— Begin —

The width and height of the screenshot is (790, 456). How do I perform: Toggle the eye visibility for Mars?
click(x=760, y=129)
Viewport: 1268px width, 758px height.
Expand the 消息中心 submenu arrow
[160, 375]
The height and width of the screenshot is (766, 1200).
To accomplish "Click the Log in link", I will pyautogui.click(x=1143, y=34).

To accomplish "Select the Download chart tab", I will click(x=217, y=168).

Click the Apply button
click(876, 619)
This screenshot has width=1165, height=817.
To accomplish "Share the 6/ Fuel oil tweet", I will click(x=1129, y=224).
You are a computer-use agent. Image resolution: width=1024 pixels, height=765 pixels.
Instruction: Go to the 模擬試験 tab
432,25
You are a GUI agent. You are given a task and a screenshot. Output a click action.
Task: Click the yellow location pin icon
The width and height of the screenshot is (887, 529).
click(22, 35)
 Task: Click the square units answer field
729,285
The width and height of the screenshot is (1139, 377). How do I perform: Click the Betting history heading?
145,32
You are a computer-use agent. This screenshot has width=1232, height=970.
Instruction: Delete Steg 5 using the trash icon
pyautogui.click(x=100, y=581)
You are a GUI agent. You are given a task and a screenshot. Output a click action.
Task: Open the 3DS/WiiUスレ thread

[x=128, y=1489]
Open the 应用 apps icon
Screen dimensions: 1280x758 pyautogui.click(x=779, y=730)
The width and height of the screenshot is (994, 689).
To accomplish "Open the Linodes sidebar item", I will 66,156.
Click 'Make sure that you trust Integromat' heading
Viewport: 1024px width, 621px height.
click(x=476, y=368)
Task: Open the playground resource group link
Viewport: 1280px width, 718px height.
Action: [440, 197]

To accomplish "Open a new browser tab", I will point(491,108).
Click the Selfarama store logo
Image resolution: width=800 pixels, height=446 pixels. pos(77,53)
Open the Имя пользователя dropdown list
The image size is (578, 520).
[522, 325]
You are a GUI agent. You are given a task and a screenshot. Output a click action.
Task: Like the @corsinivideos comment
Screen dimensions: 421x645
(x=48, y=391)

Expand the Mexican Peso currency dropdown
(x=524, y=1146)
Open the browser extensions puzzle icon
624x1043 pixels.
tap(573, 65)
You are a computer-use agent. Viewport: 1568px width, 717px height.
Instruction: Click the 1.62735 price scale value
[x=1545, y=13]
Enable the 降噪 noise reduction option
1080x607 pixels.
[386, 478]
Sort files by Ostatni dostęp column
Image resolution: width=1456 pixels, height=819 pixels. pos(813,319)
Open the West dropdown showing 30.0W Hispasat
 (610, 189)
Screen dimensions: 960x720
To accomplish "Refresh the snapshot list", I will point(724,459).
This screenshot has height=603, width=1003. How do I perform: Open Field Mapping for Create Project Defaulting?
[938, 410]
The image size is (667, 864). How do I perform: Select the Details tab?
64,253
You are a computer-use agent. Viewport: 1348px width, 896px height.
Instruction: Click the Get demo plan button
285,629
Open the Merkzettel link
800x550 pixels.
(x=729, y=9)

— End —

Your objective
Quote the items exactly, starting with the line that contains "Click the Apply button" and continuing down through the line that contains "[x=1545, y=13]".

Exercise result
Click the Apply button
click(876, 619)
This screenshot has width=1165, height=817.
To accomplish "Share the 6/ Fuel oil tweet", I will click(x=1129, y=224).
You are a computer-use agent. Image resolution: width=1024 pixels, height=765 pixels.
Instruction: Go to the 模擬試験 tab
432,25
You are a GUI agent. You are given a task and a screenshot. Output a click action.
Task: Click the yellow location pin icon
The width and height of the screenshot is (887, 529).
click(22, 35)
 Task: Click the square units answer field
729,285
The width and height of the screenshot is (1139, 377). How do I perform: Click the Betting history heading?
145,32
You are a computer-use agent. This screenshot has width=1232, height=970.
Instruction: Delete Steg 5 using the trash icon
pyautogui.click(x=100, y=581)
You are a GUI agent. You are given a task and a screenshot. Output a click action.
Task: Open the 3DS/WiiUスレ thread

[x=128, y=1489]
Open the 应用 apps icon
Screen dimensions: 1280x758 pyautogui.click(x=779, y=730)
The width and height of the screenshot is (994, 689).
To accomplish "Open the Linodes sidebar item", I will 66,156.
Click 'Make sure that you trust Integromat' heading
Viewport: 1024px width, 621px height.
click(x=476, y=368)
Task: Open the playground resource group link
Viewport: 1280px width, 718px height.
Action: [440, 197]

To accomplish "Open a new browser tab", I will point(491,108).
Click the Selfarama store logo
Image resolution: width=800 pixels, height=446 pixels. pos(77,53)
Open the Имя пользователя dropdown list
The image size is (578, 520).
[522, 325]
You are a GUI agent. You are given a task and a screenshot. Output a click action.
Task: Like the @corsinivideos comment
Screen dimensions: 421x645
(x=48, y=391)

Expand the Mexican Peso currency dropdown
(x=524, y=1146)
Open the browser extensions puzzle icon
624x1043 pixels.
tap(573, 65)
You are a computer-use agent. Viewport: 1568px width, 717px height.
Instruction: Click the 1.62735 price scale value
[x=1545, y=13]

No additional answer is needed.